Created 02-21-2017 12:30 PM
Hello,
We are planning to use NiFi to consume data from Kafka, transform and store the same onto HDFS. We are using Kafka 0.10.0 version hence using consumeKafka. It works perfectly fine when all the properties are set correctly. However we have few questions and it will be great if someone can help with the answers.
1. How NiFi handles the Kafka offset, does it maintain anything by itself or depends upon default topic "__consumer_offsets"?
2. As we set "Offset reset" to "earliest" i.e. to start from the beginning in case there is no initial offset to Kafka or the offset is no longer valid. Apart from the "earliest/ latest/ none" is there any other mechanism to handle the offsets?
3. Can we parallelize NiFi execution?

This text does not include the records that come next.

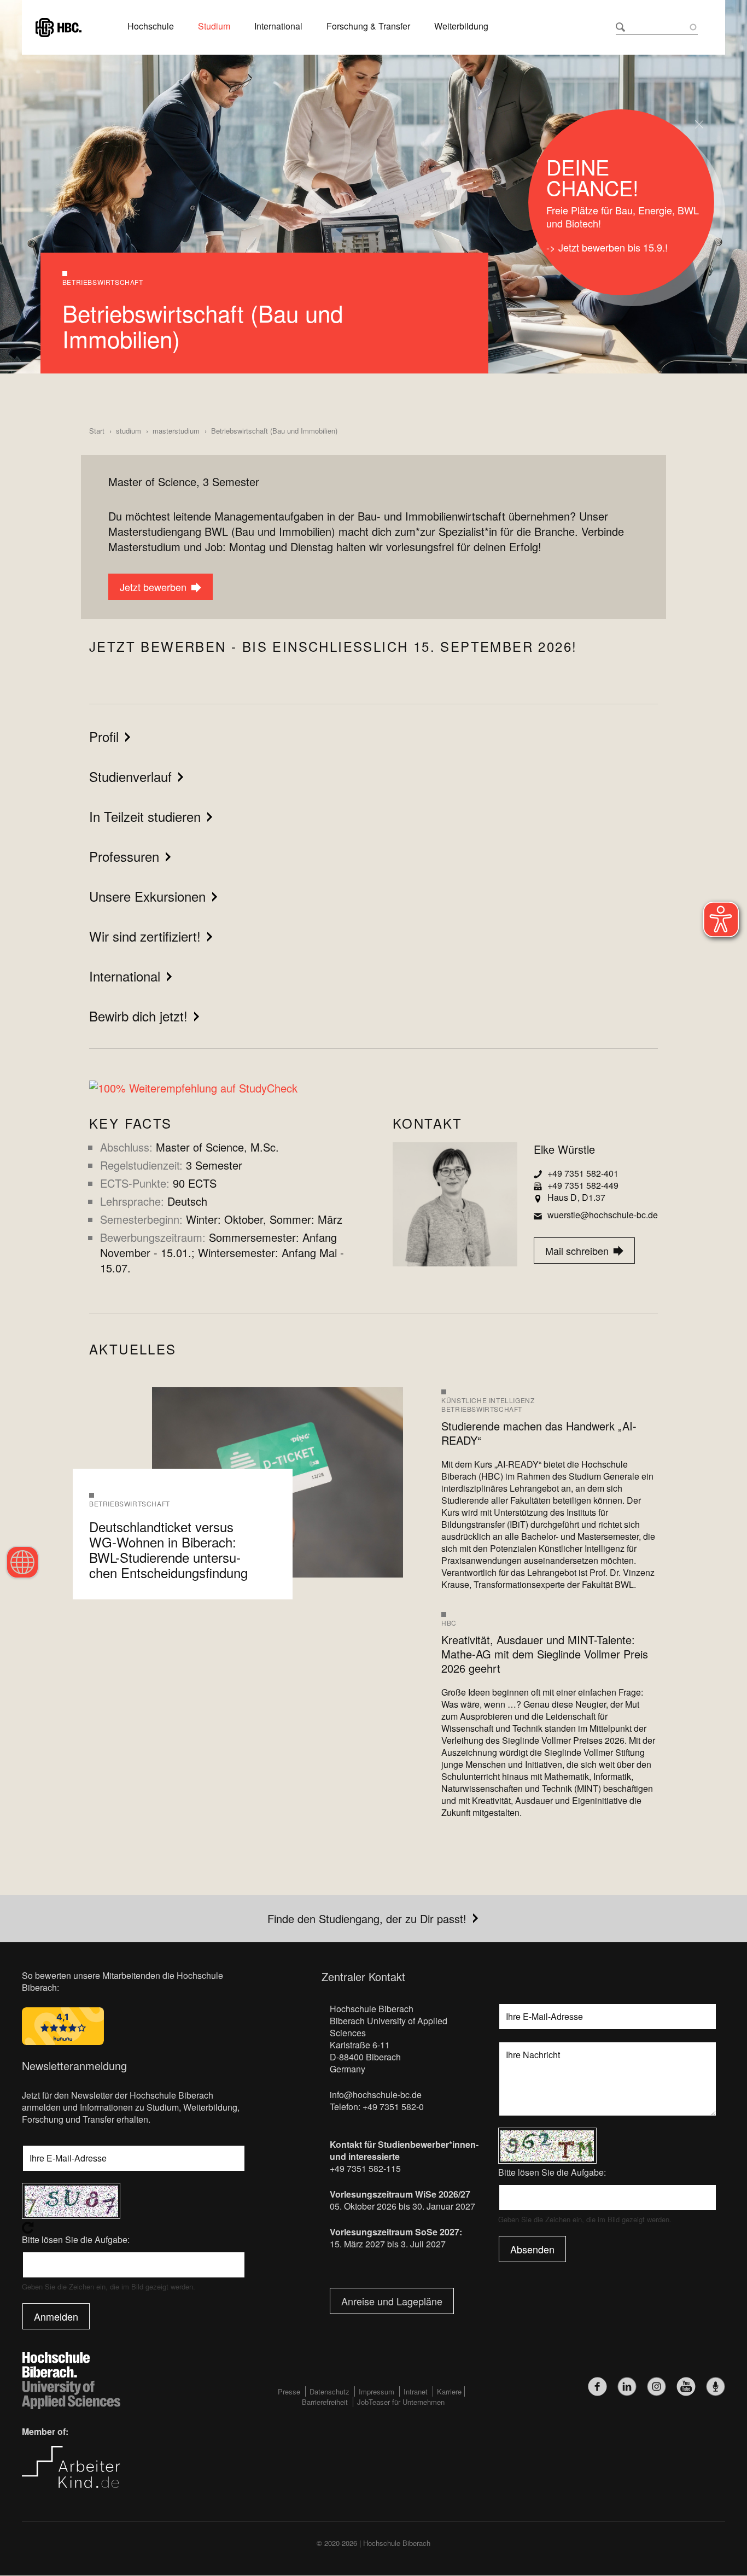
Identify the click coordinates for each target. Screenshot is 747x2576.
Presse (289, 2391)
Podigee (715, 2386)
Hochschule (150, 26)
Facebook (597, 2386)
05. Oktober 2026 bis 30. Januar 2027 (402, 2206)
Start (96, 430)
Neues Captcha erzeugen (134, 2228)
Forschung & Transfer (368, 26)
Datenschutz (329, 2391)
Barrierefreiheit (325, 2402)
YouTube (686, 2386)
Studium (214, 26)
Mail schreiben (572, 1250)
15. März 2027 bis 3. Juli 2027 (388, 2244)
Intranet (416, 2391)
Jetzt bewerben (148, 587)
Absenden (532, 2249)
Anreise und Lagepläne (391, 2301)
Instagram (656, 2386)
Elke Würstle (564, 1149)
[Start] (58, 26)
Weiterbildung (461, 26)
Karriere (449, 2391)
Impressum (376, 2391)
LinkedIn (627, 2386)
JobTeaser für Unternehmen (401, 2402)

Can it run on multiple servers on a distributed fashion or we need to install it in every single server we want it to run? If it is running only on a single machine how to scale it? Where does NiFi executes its back-end jobs, is it on a local JVM or Jetty Server process or something else?
Thanking in advance! Anshu
Created 02-21-2017 01:20 PM
Hi @Anshuman Ghosh,
It does not answer to all of your questions but you may want to have a look at:
http://bryanbende.com/development/2016/09/15/apache-nifi-and-apache-kafka
The offset is handled by Kafka itself, in other words when NiFi consumes data from Kafka the offset is committed to Kafka and NiFi does not store it. That's why there is this property "Offset reset" in case there is no offset on Kafka's side. In this case you only have the values proposed by the processor. It corresponds to Kafka's 'auto.offset.reset' property. You may want to look at Kafka's documentation for more details.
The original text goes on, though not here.